• **Provided data**

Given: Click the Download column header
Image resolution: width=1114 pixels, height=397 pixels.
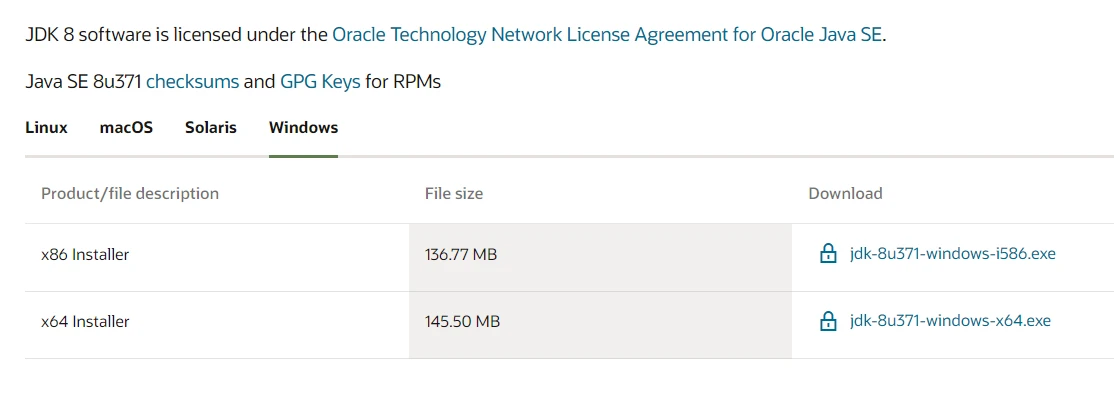Looking at the screenshot, I should click(845, 193).
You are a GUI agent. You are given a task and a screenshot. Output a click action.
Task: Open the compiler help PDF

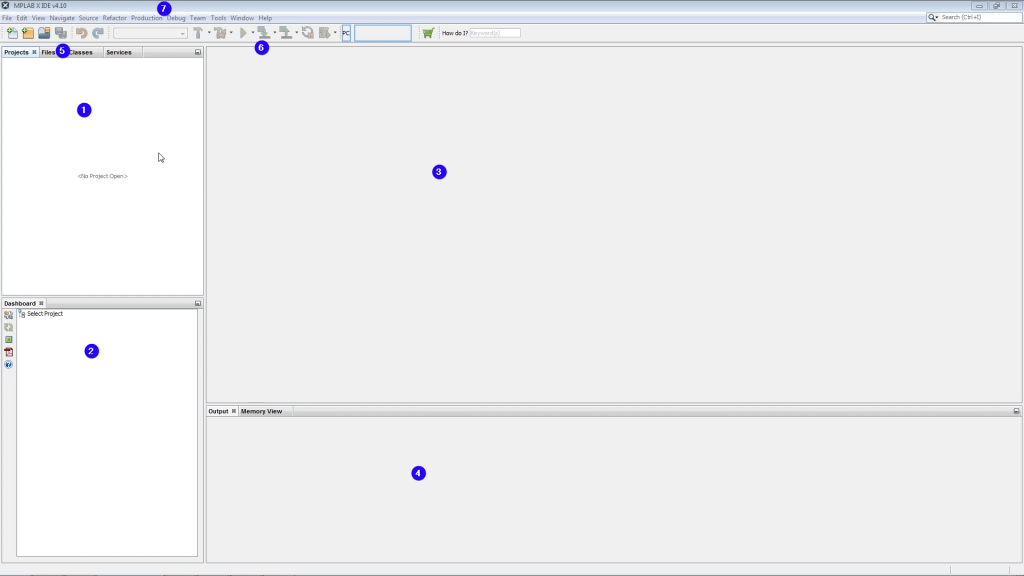(x=8, y=351)
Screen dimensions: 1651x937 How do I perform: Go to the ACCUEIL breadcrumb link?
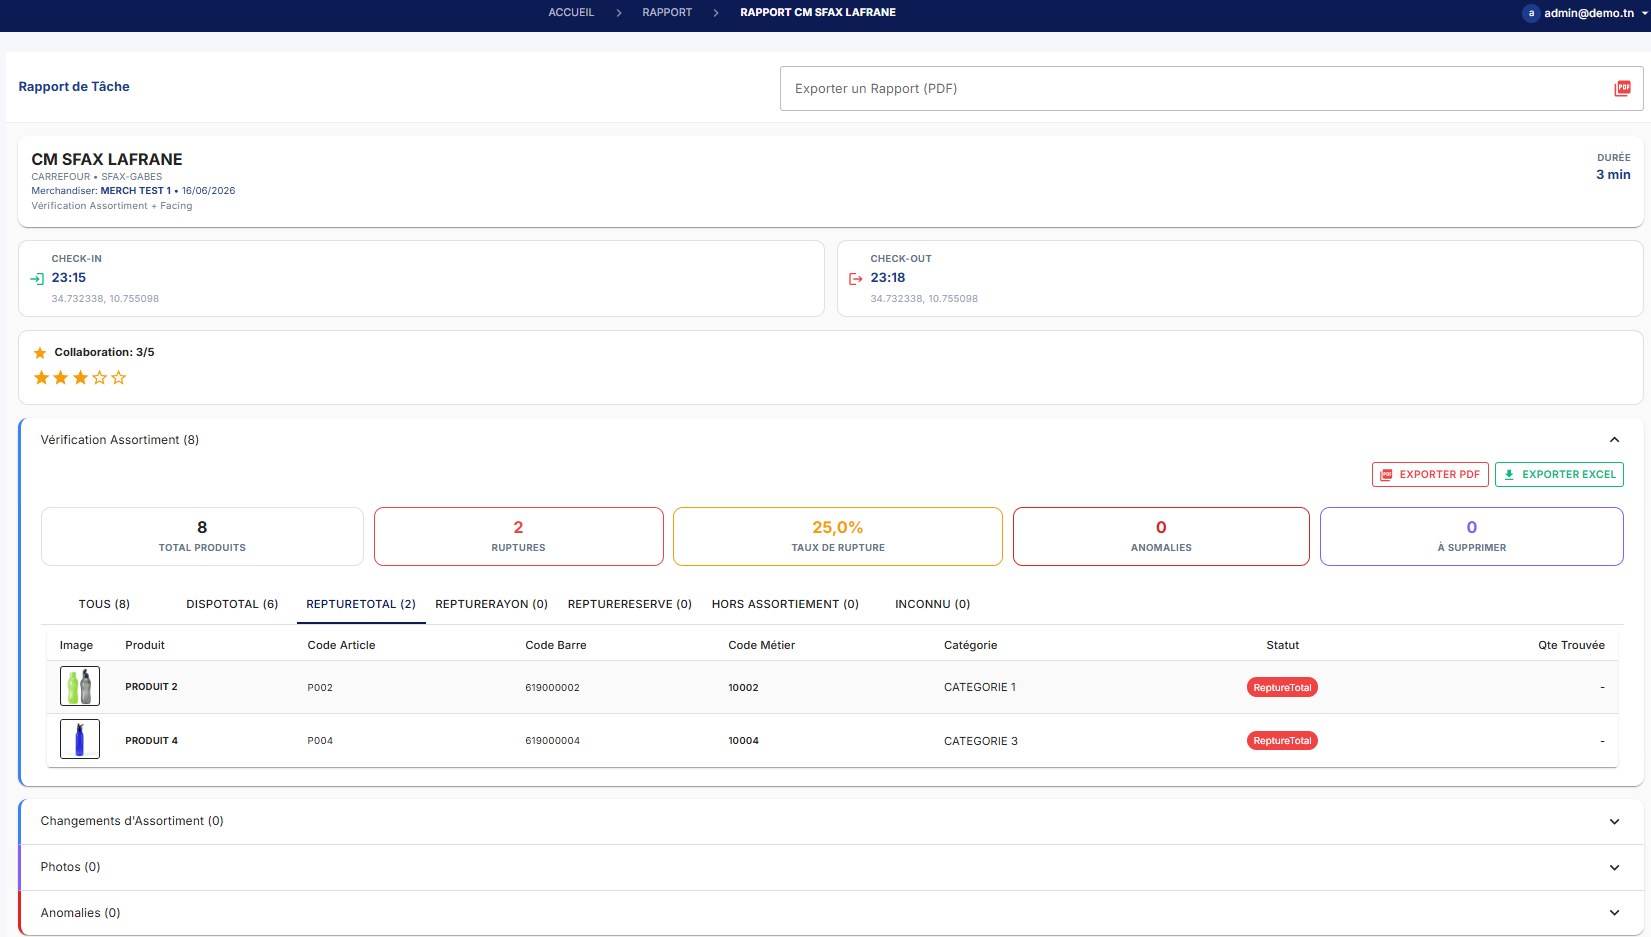(x=571, y=12)
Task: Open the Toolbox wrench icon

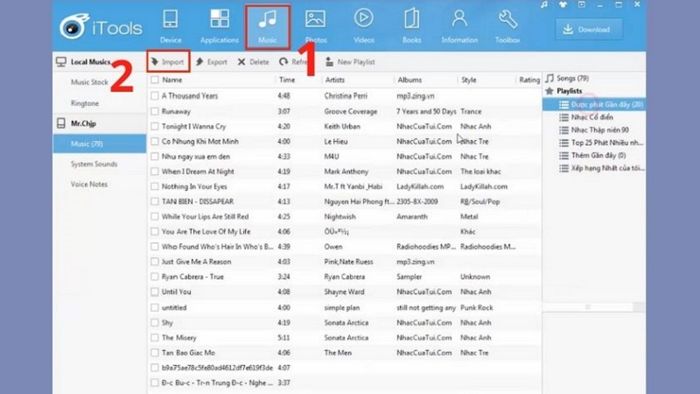Action: [x=508, y=19]
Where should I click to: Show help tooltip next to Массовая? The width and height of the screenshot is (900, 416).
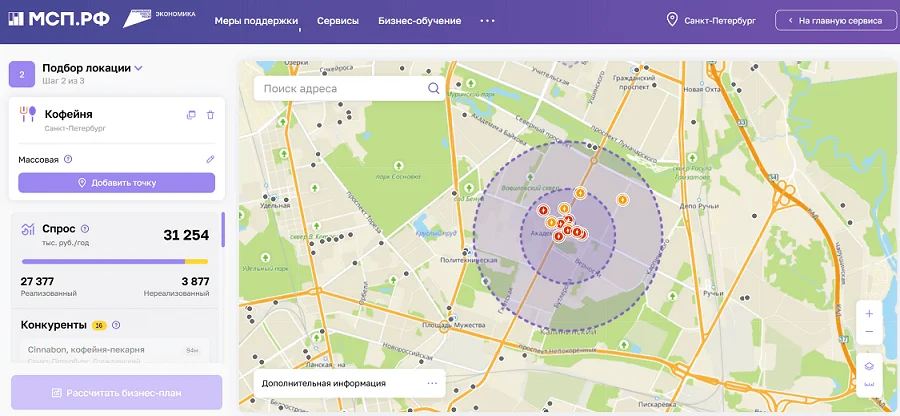pyautogui.click(x=68, y=159)
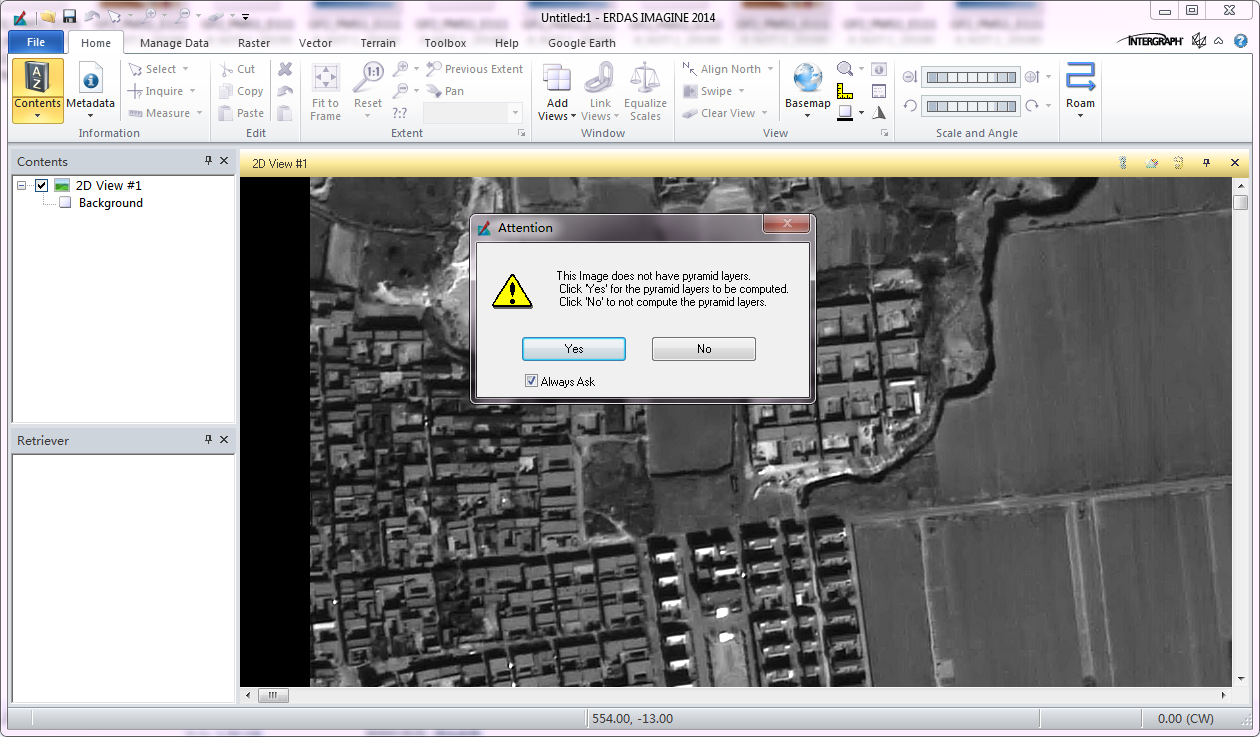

• **Goal of the exercise**
The material above is to be repeated word for word, with no images kept.

• **Answer space**
Given: Click the Download column header
Image resolution: width=1114 pixels, height=397 pixels.
Looking at the screenshot, I should click(845, 193).
You are a GUI agent. You are given a task and a screenshot. Output a click action.
Task: Open the compiler help PDF

(x=8, y=351)
Screen dimensions: 1651x937 How do I perform: Go to the ACCUEIL breadcrumb link?
(x=571, y=12)
Task: Open the Toolbox wrench icon

Action: [x=508, y=19]
Where should I click to: Show help tooltip next to Массовая? The width and height of the screenshot is (900, 416).
pyautogui.click(x=68, y=159)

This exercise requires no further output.